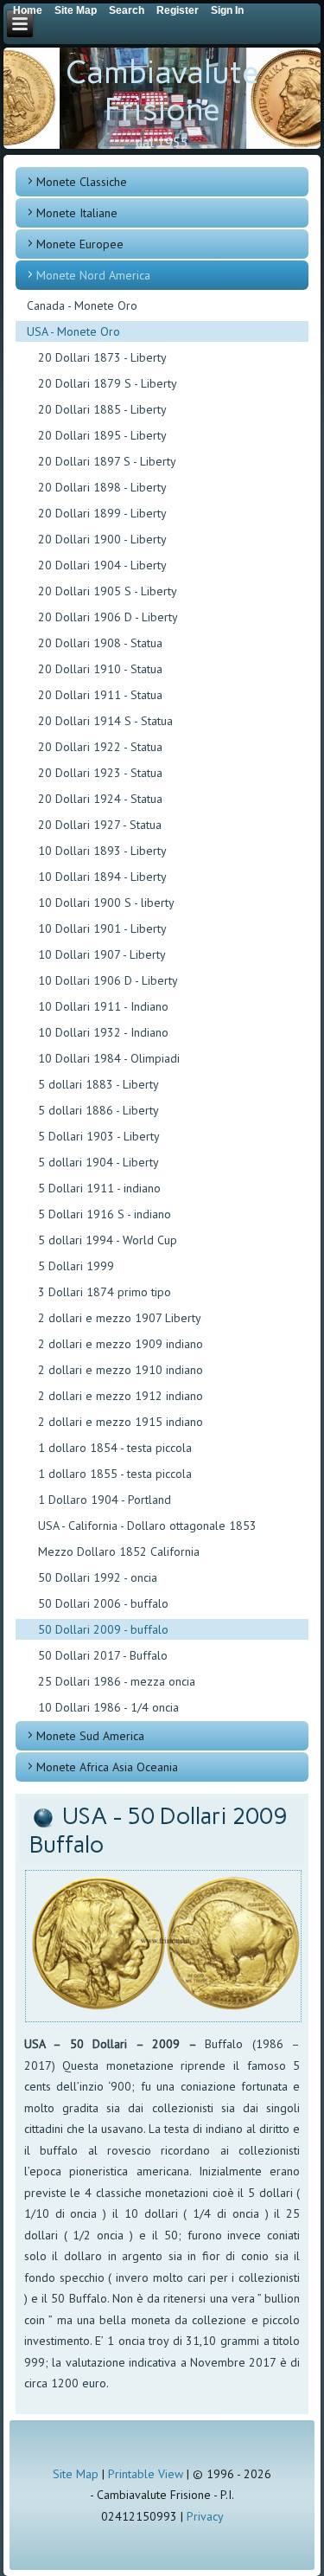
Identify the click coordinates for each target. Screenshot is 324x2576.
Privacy (205, 2516)
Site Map (75, 2474)
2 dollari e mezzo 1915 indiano (120, 1421)
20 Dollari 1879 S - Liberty (107, 383)
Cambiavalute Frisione (162, 91)
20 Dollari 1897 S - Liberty (107, 461)
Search (126, 10)
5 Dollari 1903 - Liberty (99, 1136)
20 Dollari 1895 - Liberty (102, 435)
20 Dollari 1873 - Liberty (102, 357)
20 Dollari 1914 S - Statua (105, 721)
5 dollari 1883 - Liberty (98, 1084)
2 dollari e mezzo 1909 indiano (120, 1344)
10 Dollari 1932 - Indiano (103, 1032)
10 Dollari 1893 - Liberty (102, 850)
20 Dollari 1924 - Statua (100, 798)
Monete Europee (80, 244)
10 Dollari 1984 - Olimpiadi (109, 1058)
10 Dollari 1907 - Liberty (102, 954)
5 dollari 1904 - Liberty (98, 1162)
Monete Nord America (93, 275)
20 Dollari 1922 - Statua (100, 747)
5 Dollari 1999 (76, 1266)
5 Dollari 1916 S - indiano (104, 1214)
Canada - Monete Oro (82, 305)
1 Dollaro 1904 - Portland (104, 1499)
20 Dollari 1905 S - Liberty (107, 591)
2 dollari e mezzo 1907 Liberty (119, 1318)
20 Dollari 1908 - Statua (100, 643)
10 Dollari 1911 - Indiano (103, 1006)
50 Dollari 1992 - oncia (97, 1577)
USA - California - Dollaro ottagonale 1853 (147, 1525)
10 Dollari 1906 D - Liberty (108, 980)
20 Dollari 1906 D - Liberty (108, 617)
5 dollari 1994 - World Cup (107, 1240)
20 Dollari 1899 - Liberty (102, 513)
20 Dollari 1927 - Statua (100, 824)
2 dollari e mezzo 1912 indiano (120, 1396)
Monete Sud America (90, 1736)
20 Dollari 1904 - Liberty (102, 565)
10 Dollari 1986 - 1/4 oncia (108, 1707)
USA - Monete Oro (73, 331)
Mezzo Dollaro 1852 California (119, 1551)
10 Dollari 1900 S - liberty (106, 902)
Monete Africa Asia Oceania (107, 1767)
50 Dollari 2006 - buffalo (103, 1603)
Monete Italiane (77, 213)
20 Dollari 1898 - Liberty (102, 487)
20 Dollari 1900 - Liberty (102, 539)
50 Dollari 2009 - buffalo (103, 1629)
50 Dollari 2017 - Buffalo (103, 1655)
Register (177, 10)
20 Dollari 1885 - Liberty (102, 409)
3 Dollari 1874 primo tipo (104, 1292)
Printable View (145, 2474)
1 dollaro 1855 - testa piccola (115, 1473)
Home (27, 10)
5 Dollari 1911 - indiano (99, 1188)
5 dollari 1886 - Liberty (98, 1110)
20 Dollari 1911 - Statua (100, 695)
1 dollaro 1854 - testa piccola (115, 1447)
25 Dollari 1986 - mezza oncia (116, 1681)
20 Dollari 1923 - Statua (100, 773)
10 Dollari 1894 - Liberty (102, 876)
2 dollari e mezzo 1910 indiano (120, 1370)
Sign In (227, 10)
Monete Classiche (81, 182)
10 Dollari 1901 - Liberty (102, 928)
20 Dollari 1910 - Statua (100, 669)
- - - -
Task to complete: From the first line to the last, write out the data above exactly. Omit the pictures.

Answer to this exercise:
Identify the click coordinates for each target. Screenshot is 324x2576.
Privacy (205, 2516)
Site Map (75, 2474)
2 dollari e mezzo 1915 indiano (120, 1421)
20 Dollari 1879 S - Liberty (107, 383)
Cambiavalute Frisione (162, 91)
20 Dollari 1897 S - Liberty (107, 461)
Search (126, 10)
5 Dollari 1903 - Liberty (99, 1136)
20 Dollari 1895 - Liberty (102, 435)
20 Dollari 1873 - Liberty (102, 357)
20 Dollari 1914 S - Statua (105, 721)
5 dollari 1883 - Liberty (98, 1084)
2 dollari e mezzo 1909 indiano (120, 1344)
10 Dollari 1932 - Indiano (103, 1032)
10 Dollari 1893 - Liberty (102, 850)
20 Dollari 1924 - Statua (100, 798)
Monete Europee (80, 244)
10 Dollari 1984 - Olimpiadi (109, 1058)
10 Dollari 1907 - Liberty (102, 954)
5 dollari 1904 - Liberty (98, 1162)
Monete Nord America (93, 275)
20 Dollari 1922 - Statua (100, 747)
5 Dollari 1999 (76, 1266)
5 Dollari 1916 S - indiano (104, 1214)
Canada - Monete Oro (82, 305)
1 Dollaro 1904 - Portland (104, 1499)
20 Dollari 1905 S - Liberty (107, 591)
2 dollari e mezzo 1907 Liberty (119, 1318)
20 Dollari 1908 - Statua (100, 643)
10 Dollari 1911 - Indiano (103, 1006)
50 Dollari 1992 - oncia (97, 1577)
USA - California - Dollaro ottagonale 1853 (147, 1525)
10 Dollari 1906 D - Liberty (108, 980)
20 Dollari 1906 D - Liberty (108, 617)
5 dollari 1994 - World Cup (107, 1240)
20 Dollari 1899 - Liberty (102, 513)
20 Dollari 1927 - Statua (100, 824)
2 dollari e mezzo 1912 indiano (120, 1396)
Monete Sud America (90, 1736)
20 Dollari 1904 - Liberty (102, 565)
10 Dollari 1986 - 1/4 oncia (108, 1707)
USA - Monete Oro (73, 331)
Mezzo Dollaro 1852 California (119, 1551)
10 Dollari 1900 S - liberty (106, 902)
Monete Africa Asia Oceania (107, 1767)
50 Dollari 2006 - buffalo (103, 1603)
Monete Italiane (77, 213)
20 Dollari 1898 - Liberty (102, 487)
20 Dollari 1900 - Liberty (102, 539)
50 Dollari 2009 - buffalo (103, 1629)
50 Dollari 2017 - Buffalo (103, 1655)
Register (177, 10)
20 Dollari 1885 - Liberty (102, 409)
3 Dollari 1874 primo tipo (104, 1292)
Printable View (145, 2474)
1 dollaro 1855 - testa piccola (115, 1473)
Home (27, 10)
5 Dollari 1911 - indiano (99, 1188)
5 dollari 1886 - Liberty (98, 1110)
20 Dollari 1911 - Statua (100, 695)
1 dollaro 1854 - testa piccola (115, 1447)
25 Dollari 1986 - mezza oncia (116, 1681)
20 Dollari 1923 - Statua (100, 773)
10 Dollari 1894 - Liberty (102, 876)
2 dollari e mezzo 1910 indiano (120, 1370)
Sign In (227, 10)
Monete Classiche (81, 182)
10 Dollari 1901 - Liberty (102, 928)
20 Dollari 1910 - Statua (100, 669)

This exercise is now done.